Census data tells us that the number of minority-owned businesses rose from 5.8 million in 2007 to 8 million in 2012, a jump of 38 percent. That growth may be partly due to some “new school" thinking when it comes to mainstream financing for minority- and immigrant-owned businesses.
Finding a way to break down language barriers.
Sometimes creative thinking simply requires bringing in a translator. Korean immigrant Hyo Jin Kim and his wife Hye Jeong Cho found a lender willing to fund their equipment for their meat market startup in Jonesboro, Georgia. But when it came time to close the loan, the lender required them to acknowledge the terms in English, rather than let their daughter translate.
Instead, they found a financier who was able to work around the language barrier. Kim and Cho secured a lease for $20,000 worth of equipment through third-party leasing company LeaseQ, who matched them with Financial Pacific Leasing. They were able to lease refrigerators, freezers, slicers and work benches, and opened King's Meat Market in early 2015.
The couple's daughter, Stephanie Kim, says that the language support and occasional coaching made the deal possible. “Anthony at LeaseQ was very thorough with me, so that I could tell my parents the process and steps in detail," Kim says. “And Financial Pacific had a translator on the line with my parents and helped them understand."
Creating your own financing terms.
Many minority business owners turn to close friends, family and angel investors for funding. Rather than let those investors dictate traditional terms, some minority entrepreneurs create their own structure.
Masa Miyake had years of foodservice experience when he moved to Portland, Maine in 2006 and decided to open his own restaurant. (Miyake is originally from Aomori, a town in Northern Japan.) But with weak English skills, poor credit and no collateral, he says bank loans were out of the question. Instead, he secured a $6,000 loan from Coastal Enterprises, Inc., a community development organization. It was enough to open his first restaurant, Miyake, in 2011.
—Yve-Car Momperousse, founder, Kreyol Essence
It was a success, and Miyake quickly found community investors to help open his second Miyake location. Rather than structure that as a standard money-for-equity deal, Miyake set up the investment as a profit-sharing plan, paying investors a percentage of the restaurant's profits.
“The investors are happy," Miyake says, speaking through a translator. “The deal is pretty good for them. They are paid back the principal and their profit share portion in monthly payments."
Now Miyake runs two successful restaurants, and a catering company, with over 50 employees. And last year he converted the equity into a loan so that he can now buy out his investors completely.
Knowing that it's not always just about the money.
Yve-Car Momperousse didn't have a language barrier—she had a product barrier.
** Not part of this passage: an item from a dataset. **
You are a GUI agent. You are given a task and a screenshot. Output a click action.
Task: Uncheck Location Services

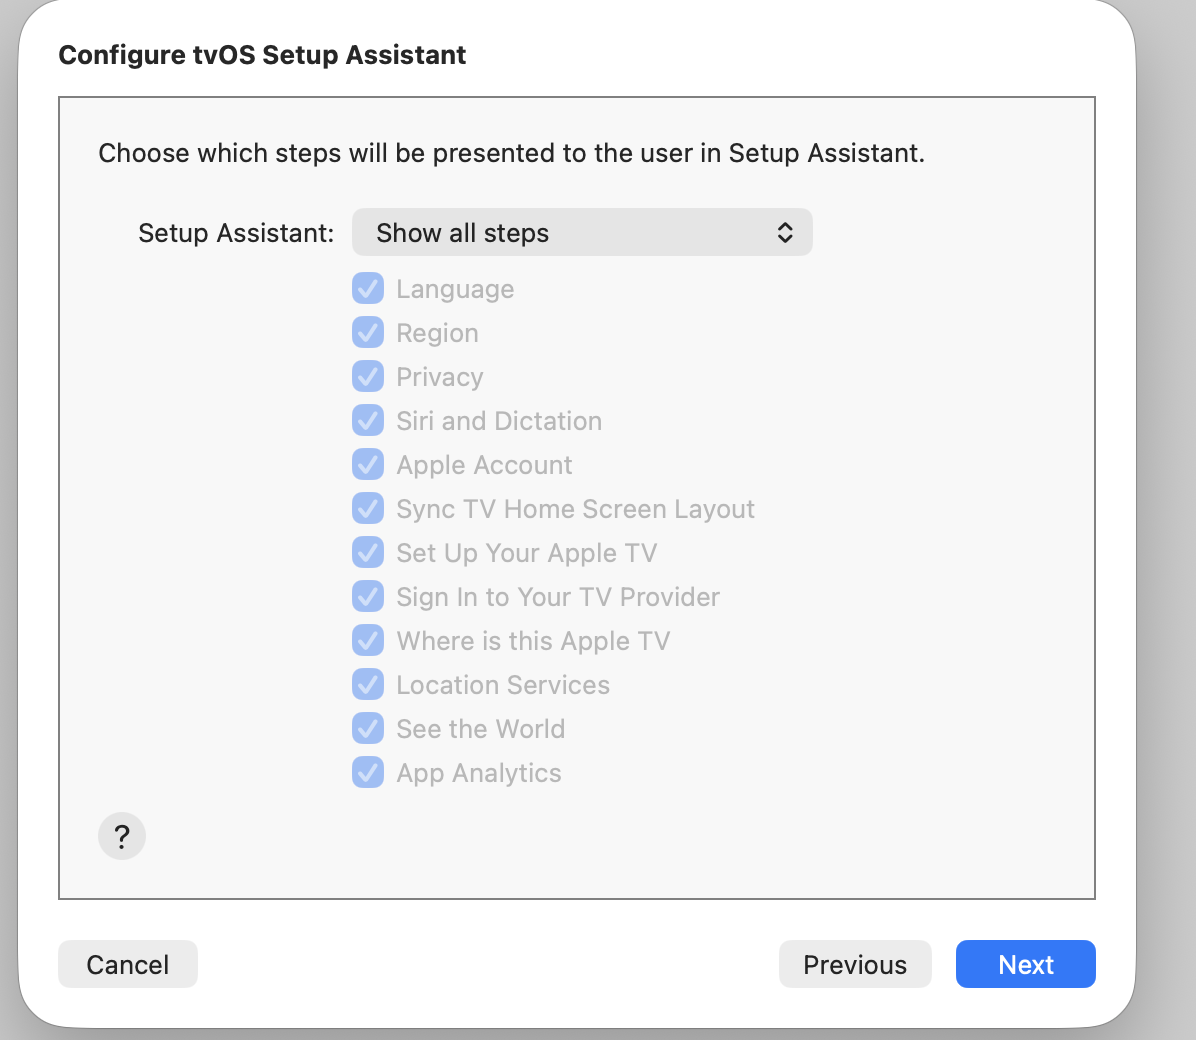click(x=368, y=684)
“Black castor oil is very well known in the Caribbean, but it's not mainstream here," Momperousse says. In addition, she started her company in part to support economic development in Haiti, which meant she had social impact goals as well as financial goals.
To launch her company Kreyol Essence she emptied her savings and 401k accounts, then tapped friends and family—that got her through product development for her product in 2010. Then she started meeting with venture capitalists to secure funding for production, distribution and marketing.
It was difficult to find a match, she says. “You needed to care that I had these social goals. Also we weren't your typical beauty company. We were growing things and dealing with farmers in Haiti."
Momperousse, who had worked in nonprofits, quickly realized that she needed to make different connections. Ultimately, she raised $1.5 million via angel investors and socially responsible crowdsource lender Kiva.
As part of a business incubator at Cornell, where she earned her master's degree, Momperousse got some coaching on the investments. “They said they had never seen some of the term sheets I had," she says. “It was blended financing—both private and institutional donors, and social impact investors."
Today Kreyol Essence has offices in Miami and Haiti, with 50 total employees in both locations. The company sells five products with plans for more development.
For Momperousse and other minority business owners, getting creative with financing was the key to a successful company. But there are lessons here for all business owners, and also for lenders and investors. “New school" thinking can help any company put together creative financing to expand business, launch new products and create new jobs.